## What is being asked
Update the data below by replacing every occurrence of "GUI agent" with "interface agent". Leave everything else unchanged.

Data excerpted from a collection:
[start]
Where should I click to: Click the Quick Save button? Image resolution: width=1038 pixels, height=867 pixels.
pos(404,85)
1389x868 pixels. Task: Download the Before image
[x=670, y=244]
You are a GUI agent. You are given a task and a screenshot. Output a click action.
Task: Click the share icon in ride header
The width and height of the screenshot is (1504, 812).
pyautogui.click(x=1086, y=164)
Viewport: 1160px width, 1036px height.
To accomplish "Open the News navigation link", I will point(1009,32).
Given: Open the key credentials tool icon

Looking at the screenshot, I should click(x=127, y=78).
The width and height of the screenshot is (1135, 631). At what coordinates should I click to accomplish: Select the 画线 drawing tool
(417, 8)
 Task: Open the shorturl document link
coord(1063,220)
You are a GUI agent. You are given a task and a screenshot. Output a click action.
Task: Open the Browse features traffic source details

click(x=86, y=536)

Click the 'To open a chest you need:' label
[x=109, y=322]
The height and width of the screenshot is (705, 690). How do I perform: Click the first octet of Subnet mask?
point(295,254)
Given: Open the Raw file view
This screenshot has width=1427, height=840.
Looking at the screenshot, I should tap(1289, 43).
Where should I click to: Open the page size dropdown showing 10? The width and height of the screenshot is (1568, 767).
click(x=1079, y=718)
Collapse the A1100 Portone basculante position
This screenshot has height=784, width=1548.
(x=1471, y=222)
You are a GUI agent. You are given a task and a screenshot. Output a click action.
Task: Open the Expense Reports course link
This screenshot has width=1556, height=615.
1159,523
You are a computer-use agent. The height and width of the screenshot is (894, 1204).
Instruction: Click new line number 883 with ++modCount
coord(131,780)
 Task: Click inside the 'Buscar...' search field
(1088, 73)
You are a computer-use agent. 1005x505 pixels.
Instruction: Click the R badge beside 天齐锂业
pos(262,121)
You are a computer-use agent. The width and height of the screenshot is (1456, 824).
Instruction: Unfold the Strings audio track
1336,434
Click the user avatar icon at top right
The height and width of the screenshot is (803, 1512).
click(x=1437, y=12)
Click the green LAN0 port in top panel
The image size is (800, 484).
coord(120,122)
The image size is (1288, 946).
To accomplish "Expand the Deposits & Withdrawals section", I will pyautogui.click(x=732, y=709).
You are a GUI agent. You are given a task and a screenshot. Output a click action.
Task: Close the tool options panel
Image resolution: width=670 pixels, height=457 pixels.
[end]
## Result for this exercise
Where should I click to: Click the Quick Save button? Image resolution: width=1038 pixels, height=867 pixels.
pos(404,85)
1389x868 pixels. Task: Download the Before image
[x=670, y=244]
You are a interface agent. You are given a task and a screenshot. Output a click action.
Task: Click the share icon in ride header
The width and height of the screenshot is (1504, 812).
pyautogui.click(x=1086, y=164)
Viewport: 1160px width, 1036px height.
To accomplish "Open the News navigation link", I will point(1009,32).
Given: Open the key credentials tool icon

Looking at the screenshot, I should click(x=127, y=78).
The width and height of the screenshot is (1135, 631). At what coordinates should I click to accomplish: Select the 画线 drawing tool
(417, 8)
 Task: Open the shorturl document link
coord(1063,220)
You are a interface agent. You are given a task and a screenshot. Output a click action.
Task: Open the Browse features traffic source details

click(x=86, y=536)

Click the 'To open a chest you need:' label
[x=109, y=322]
The height and width of the screenshot is (705, 690). How do I perform: Click the first octet of Subnet mask?
point(295,254)
Given: Open the Raw file view
This screenshot has width=1427, height=840.
Looking at the screenshot, I should tap(1289, 43).
Where should I click to: Open the page size dropdown showing 10? The width and height of the screenshot is (1568, 767).
click(x=1079, y=718)
Collapse the A1100 Portone basculante position
This screenshot has height=784, width=1548.
(x=1471, y=222)
You are a interface agent. You are given a task and a screenshot. Output a click action.
Task: Open the Expense Reports course link
This screenshot has width=1556, height=615.
1159,523
You are a computer-use agent. The height and width of the screenshot is (894, 1204).
Instruction: Click new line number 883 with ++modCount
coord(131,780)
 Task: Click inside the 'Buscar...' search field
(1088, 73)
You are a computer-use agent. 1005x505 pixels.
Instruction: Click the R badge beside 天齐锂业
pos(262,121)
You are a computer-use agent. The width and height of the screenshot is (1456, 824).
Instruction: Unfold the Strings audio track
1336,434
Click the user avatar icon at top right
The height and width of the screenshot is (803, 1512).
click(x=1437, y=12)
Click the green LAN0 port in top panel
The image size is (800, 484).
coord(120,122)
The image size is (1288, 946).
To accomplish "Expand the Deposits & Withdrawals section", I will pyautogui.click(x=732, y=709).
You are a interface agent. You are given a task and a screenshot. Output a click action.
Task: Close the tool options panel
Image resolution: width=670 pixels, height=457 pixels.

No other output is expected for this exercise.